How dare you stop praising him and questioning his place on the pedestal?

7) Do not tell him: “How handsome Jose looks”

As we’ve already made quite clear, a narcissistic man can’t stand not being the center of attention.

Any comment or appreciation directed towards another man will cause problems.

What does an angry narcissist look like?

Narcissistic rage can be manifested through passive-aggressive attitudes, intense anger, or direct aggression. And this is more likely to happen when the narcissist is affected by her illusion of grandiosity.

The clearest sign when a narcissist is angry is that they will overreact and completely irrationally.

Some examples of attitudes that a narcissistic man will show if he is really angry are:

Anger attacks or intense outbursts Passive aggressive violence Indifference and coldness Sarcastic comments Deliberately negligent behaviors

Conclusion

Dealing with a narcissist is not easy and has a huge impact on both of your lives.

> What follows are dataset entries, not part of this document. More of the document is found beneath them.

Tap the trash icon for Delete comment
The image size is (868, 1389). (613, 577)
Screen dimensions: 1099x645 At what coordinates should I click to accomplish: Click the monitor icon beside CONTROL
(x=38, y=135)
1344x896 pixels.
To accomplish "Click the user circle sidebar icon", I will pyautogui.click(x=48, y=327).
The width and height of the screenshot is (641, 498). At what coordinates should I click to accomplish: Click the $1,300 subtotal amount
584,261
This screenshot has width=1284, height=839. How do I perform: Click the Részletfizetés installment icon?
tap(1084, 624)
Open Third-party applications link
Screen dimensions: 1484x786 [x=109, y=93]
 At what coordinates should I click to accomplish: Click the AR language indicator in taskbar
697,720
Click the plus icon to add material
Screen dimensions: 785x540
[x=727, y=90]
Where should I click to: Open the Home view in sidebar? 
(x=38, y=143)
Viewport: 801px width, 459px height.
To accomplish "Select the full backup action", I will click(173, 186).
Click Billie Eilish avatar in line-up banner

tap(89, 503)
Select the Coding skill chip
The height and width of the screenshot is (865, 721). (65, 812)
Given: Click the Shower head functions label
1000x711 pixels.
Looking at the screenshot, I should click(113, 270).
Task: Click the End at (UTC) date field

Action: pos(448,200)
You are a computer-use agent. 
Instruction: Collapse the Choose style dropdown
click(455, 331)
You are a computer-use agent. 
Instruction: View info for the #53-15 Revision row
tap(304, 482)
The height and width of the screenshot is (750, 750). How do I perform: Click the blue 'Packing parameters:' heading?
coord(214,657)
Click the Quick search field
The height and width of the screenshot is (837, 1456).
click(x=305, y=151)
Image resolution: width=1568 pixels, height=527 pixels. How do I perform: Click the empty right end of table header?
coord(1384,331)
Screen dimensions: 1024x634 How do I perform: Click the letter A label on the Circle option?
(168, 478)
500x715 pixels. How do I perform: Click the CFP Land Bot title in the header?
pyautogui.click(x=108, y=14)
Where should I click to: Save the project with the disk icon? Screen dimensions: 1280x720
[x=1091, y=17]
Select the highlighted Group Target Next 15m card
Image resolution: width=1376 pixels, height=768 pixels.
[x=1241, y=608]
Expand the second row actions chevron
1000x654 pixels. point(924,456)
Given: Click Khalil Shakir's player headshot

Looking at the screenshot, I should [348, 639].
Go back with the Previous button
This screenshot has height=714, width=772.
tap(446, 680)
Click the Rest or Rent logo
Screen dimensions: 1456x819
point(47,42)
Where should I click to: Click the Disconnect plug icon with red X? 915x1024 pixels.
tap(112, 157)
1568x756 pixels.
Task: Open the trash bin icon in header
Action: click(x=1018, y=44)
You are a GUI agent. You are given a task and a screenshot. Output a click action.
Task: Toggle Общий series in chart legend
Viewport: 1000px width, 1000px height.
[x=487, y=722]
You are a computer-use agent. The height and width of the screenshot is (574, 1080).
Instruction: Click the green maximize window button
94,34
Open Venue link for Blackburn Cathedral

I suggest you find a support system and ask for help to deal with this difficult situation.

Redefining your ties to relate to people who do you good is the true way to destroy an egocentric.

At the same time, he could surely benefit from facing his own difficulties. You can suggest going to a professional, but do not have expectations about his response.

Give him your support, but always remember to prioritize your well-being. If you see that nothing works, it is likely that the best thing for you is to move away permanently.